Abdoulaye SAMAKÉ
Soutenance en 2019

Étude des processus de transfert vers l’atmosphère et de l’impact sanitaire des émissions biogéniques particulaires
Encadrants : Jean Martins, Gaelle Uzu (Chianti-IGE) et JL Jaffrezo (Chianti-IGE)}
Résumé
Les particules en suspension dans l’air (notées « PM » pour « Particulate Matter ») sont aujourd’hui au cœur des préoccupations sociétales en raison de leur impact majeur sur la santé publique et leur forte participation au changement climatique. La matière organique (MO) représente généralement la première composante en masse des PM mais reste encore très mal appréhendée, en particulier la fraction organique d’origine biogénique primaire (PBOA). Des sucres primaires sont proposés comme des traceurs moléculaires pour étudier les processus de transport atmosphérique des PBOAs ainsi que pour estimer leur contribution à la masse totale des PM. Cependant, les connaissances sont encore très limitées sur leurs distributions spatiales et temporelles (i.e., cycles journaliers, saisonniers et annuels), leurs principales sources d’émissions, ou encore les facteurs environnementaux qui déterminent leurs concentrations atmosphériques. Par ailleurs, si la compréhension du potentiel oxydant (PO) —proxy de l’effet sanitaire des PM— inhérent à la composante chimique des aérosols a relativement bien avancé ces dernières années, la contribution de cette fraction PBOA reste est très mal connue. Contribuer à l’avancement des connaissances sur ces différents aspects constitue l’objectif de ce travail de thèse. D’un point de vue méthodologique, nos questions ont été abordées par une approche interdisciplinaire, qui a impliqué le couplage de l’exploitation statistique d’une large base de données unique avec le couplage de campagnes de terrain spécifiques et la mise en œuvre d’une stratégie expérimentale novatrice développée pour l’étude simultanée des caractéristiques chimiques et microbiologiques des échantillons collectés.

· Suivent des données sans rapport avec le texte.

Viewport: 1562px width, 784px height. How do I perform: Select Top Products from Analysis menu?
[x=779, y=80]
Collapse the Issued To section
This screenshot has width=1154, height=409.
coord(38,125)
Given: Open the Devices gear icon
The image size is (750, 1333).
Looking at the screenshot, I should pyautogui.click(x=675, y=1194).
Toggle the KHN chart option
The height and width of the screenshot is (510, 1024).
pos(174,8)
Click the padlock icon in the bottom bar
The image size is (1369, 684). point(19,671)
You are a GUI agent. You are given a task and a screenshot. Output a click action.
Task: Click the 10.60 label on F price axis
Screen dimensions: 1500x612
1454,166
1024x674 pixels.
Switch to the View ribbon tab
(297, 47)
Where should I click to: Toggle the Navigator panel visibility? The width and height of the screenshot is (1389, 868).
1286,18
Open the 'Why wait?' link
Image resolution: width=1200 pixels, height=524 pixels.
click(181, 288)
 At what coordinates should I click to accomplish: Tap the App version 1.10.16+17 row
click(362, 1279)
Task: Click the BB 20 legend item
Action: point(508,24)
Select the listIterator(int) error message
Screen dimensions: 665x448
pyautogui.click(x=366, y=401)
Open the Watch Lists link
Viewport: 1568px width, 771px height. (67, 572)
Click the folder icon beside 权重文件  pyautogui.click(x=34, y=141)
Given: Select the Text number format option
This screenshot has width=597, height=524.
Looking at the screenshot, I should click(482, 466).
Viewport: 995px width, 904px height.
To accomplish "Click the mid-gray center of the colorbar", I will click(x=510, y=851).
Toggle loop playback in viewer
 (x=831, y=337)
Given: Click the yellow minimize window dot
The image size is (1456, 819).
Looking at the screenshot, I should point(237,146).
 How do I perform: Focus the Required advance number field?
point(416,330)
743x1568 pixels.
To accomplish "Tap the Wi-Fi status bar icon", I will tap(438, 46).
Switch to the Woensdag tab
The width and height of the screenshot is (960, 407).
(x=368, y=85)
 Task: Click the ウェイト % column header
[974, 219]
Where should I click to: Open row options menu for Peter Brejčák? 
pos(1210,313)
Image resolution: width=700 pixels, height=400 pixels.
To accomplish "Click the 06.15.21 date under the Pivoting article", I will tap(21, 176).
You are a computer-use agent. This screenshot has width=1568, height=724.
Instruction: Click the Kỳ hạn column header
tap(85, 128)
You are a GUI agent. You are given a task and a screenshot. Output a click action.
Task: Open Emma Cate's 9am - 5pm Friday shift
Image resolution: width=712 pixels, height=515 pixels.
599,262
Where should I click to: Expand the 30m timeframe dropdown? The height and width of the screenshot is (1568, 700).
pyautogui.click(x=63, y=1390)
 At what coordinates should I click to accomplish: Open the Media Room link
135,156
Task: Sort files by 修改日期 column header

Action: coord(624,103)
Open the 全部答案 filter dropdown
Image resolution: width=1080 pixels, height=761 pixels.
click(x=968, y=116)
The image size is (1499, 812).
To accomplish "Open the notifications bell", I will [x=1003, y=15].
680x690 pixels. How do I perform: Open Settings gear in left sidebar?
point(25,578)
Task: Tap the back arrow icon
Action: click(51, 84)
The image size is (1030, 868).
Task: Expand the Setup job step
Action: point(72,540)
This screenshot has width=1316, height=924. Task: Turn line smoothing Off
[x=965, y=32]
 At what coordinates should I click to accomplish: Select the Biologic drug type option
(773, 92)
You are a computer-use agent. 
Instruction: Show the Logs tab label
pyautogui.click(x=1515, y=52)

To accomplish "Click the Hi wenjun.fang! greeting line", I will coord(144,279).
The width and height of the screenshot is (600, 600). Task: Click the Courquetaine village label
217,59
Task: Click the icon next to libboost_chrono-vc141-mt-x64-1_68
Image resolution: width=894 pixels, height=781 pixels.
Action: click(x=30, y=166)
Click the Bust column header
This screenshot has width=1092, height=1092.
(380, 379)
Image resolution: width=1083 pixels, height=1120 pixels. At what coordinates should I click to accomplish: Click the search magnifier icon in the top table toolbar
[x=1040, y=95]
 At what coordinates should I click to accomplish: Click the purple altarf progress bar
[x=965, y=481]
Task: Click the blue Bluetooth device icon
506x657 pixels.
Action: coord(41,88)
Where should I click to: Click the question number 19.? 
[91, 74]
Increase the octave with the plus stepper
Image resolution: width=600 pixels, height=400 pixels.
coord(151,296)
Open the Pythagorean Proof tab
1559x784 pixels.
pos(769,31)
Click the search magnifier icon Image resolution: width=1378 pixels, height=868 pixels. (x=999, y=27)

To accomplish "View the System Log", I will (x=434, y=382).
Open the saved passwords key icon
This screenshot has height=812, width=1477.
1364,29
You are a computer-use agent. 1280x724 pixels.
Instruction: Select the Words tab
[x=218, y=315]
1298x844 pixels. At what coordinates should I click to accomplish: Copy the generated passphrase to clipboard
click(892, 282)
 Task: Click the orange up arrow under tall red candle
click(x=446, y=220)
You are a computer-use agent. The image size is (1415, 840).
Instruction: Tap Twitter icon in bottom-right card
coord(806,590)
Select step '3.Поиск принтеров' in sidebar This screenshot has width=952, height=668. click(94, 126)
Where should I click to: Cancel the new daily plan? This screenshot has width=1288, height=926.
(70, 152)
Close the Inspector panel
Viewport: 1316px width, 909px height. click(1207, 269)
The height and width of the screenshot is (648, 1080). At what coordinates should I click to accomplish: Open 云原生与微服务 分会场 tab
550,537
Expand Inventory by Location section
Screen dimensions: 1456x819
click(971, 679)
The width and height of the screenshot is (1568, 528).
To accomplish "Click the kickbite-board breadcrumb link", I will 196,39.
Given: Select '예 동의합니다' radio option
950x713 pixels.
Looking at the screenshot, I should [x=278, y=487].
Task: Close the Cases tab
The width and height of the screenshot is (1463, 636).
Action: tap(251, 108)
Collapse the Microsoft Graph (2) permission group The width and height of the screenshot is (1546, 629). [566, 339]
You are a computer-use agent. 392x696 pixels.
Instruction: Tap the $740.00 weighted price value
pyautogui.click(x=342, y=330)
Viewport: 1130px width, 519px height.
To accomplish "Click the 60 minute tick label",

Dans une première partie basée sur l’exploitation d’une large base de données, nous avons montré que les PBOAs constituent une fraction très importante des PM en France, indépendamment de la typologie de l’environnement, contribuant en moyenne annuelle à 13 ± 4 % de la MO dans les PM10. Nous avons montré une similitude entre les évolutions temporelles de concentrations et de ratios entre sucres primaires pour des sites localisés dans une même région géographique (jusqu’à une distance inter- sites d’environ 200 km). Ces observations indiquent que la source PBOA est très homogène spatialement sur des distances cohérentes avec celles de grands types d’écosystèmes. Cette observation a ensuite été validée par une expérimentation basée sur deux échantillonnages annuels de terrain qui nous a permis de démontrer (i) que les évolutions journalières des concentrations atmosphériques en sucres primaires sont déterminées par seulement quelques taxons microbiens atmosphériques, variables d’un point de vue regional ; et (ii) que ces taxons proviennent, respectivement, de la flore locale et régionale pour les sites d’étude qui sont directement influencés et non influencés par les activités agricoles. Enfin, dans le cadre d’étude de PO, nos résultats ont permis de démontrer (i) que tous les bioaérosols modèles testés possèdent un PO intrinsèque significatif comparable, pour certaines espèces, à celui de composants chimiques atmosphériques modèles connus pour leur forte reactivité redox ; et (ii) qu’ils sont capables d’influencer significativement le PO de PM chimiques modèles ou collectées en conditions réelles.
Ces travaux apportent un nouveau regard sur l’importance massique des PBOAs et des nouvelles connaissances sur les sources et processus dominants conduisant à leur introduction dans l’atmosphère, ainsi que l’influence des facteurs environnementaux sur ces processus. L’ensemble des résultats de ce travail plaide pour une prise en compte systématique des PBOAs dans les modèles de chimie atmosphérique pour une meilleure prédiction de la qualité de l’air.